Minimally Invasive Aortic Valve Replacement Surgery
An incision of approximately 2 to 3 inches is made in between the ribs on right side of chest (Mini-Thoracotomy) or small vertical split in upper section of chest bone (Hemi-Sternotomy) to access the heart . The Operation Theater used to perform this procedure has to be equipped with specially designed Surgical Instruments. The Surgeon and his team have to be experienced and trained to perform these surgeries.
The Surgeon determines whether a patient is suitable candidate for Minimally Invasive Aortic Valve Replacement Surgery based on following:
- Physical examination and attributes of Patient
- Detailed medical history of Patient
- Results of specific investigations
All patients do not meet the criteria required for Minimally Invasive Aortic Valve Surgery.
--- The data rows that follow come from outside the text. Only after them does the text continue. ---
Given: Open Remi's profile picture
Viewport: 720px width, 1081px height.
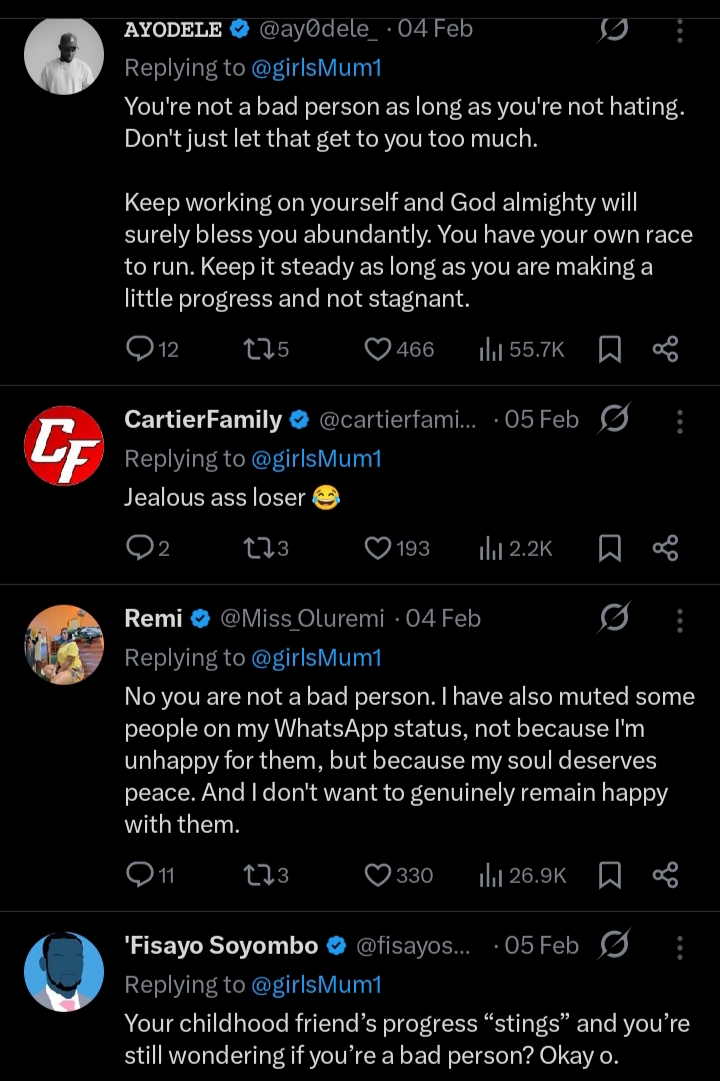Looking at the screenshot, I should click(x=64, y=644).
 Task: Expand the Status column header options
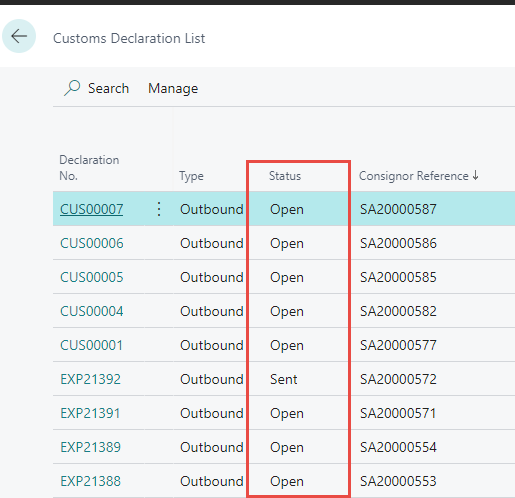click(285, 176)
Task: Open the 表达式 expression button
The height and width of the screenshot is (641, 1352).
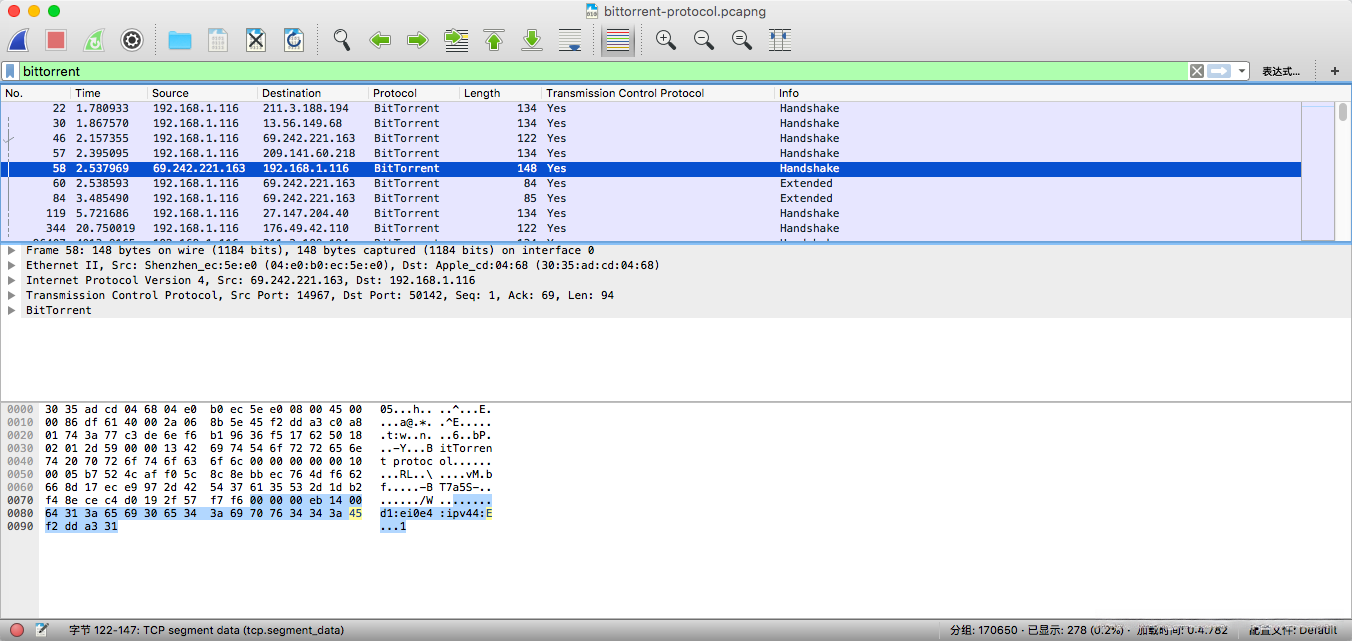Action: point(1281,71)
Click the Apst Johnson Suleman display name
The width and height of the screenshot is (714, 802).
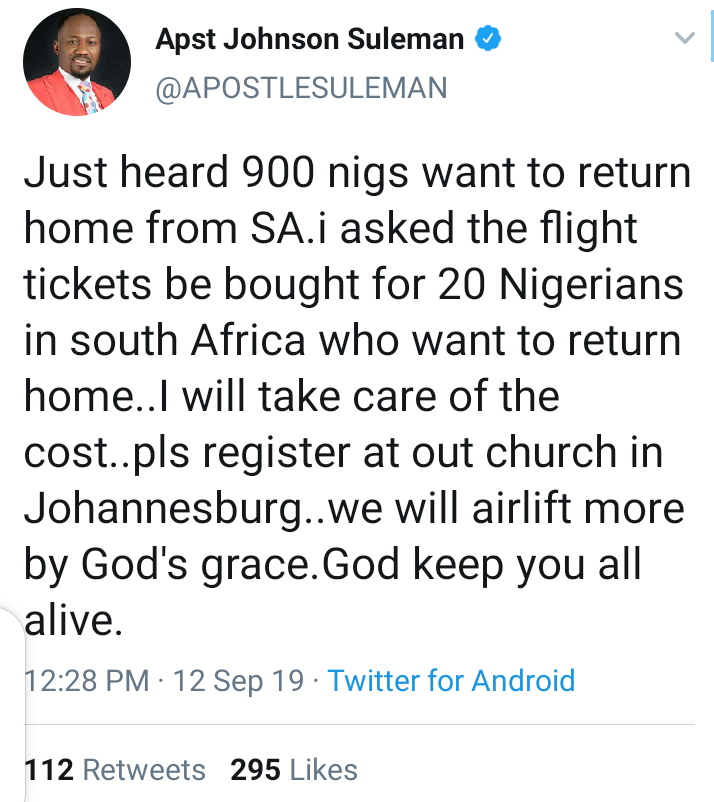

In rare cases, if the Surgeon feels that it is not safe to continue with the planned minimal invasive approach, they might convert the procedure to Conventional Aortic Valve Replacement (AVR) Surgery.
Salient Features of Minimally Invasive Aortic Valve Replacement Surgery
- Irrespective of the type of Aortic Valve used, the patient is able to return to an active and healthy life after receiving the prosthetic valve.
- Patients display significant symptomatic improvement after Aortic Valve Replacement Surgery.
- As the size of incision is significantly smaller than conventional surgery, the patient recovers faster, spends lesser time in the hospital and quickly returns to their normal routine.
- The patient experiences significantly lesser pain after surgery.
- The patient has lesser blood loss.
- Minimally Invasive Aortic Valve Replacement Surgery leaves a smaller scar.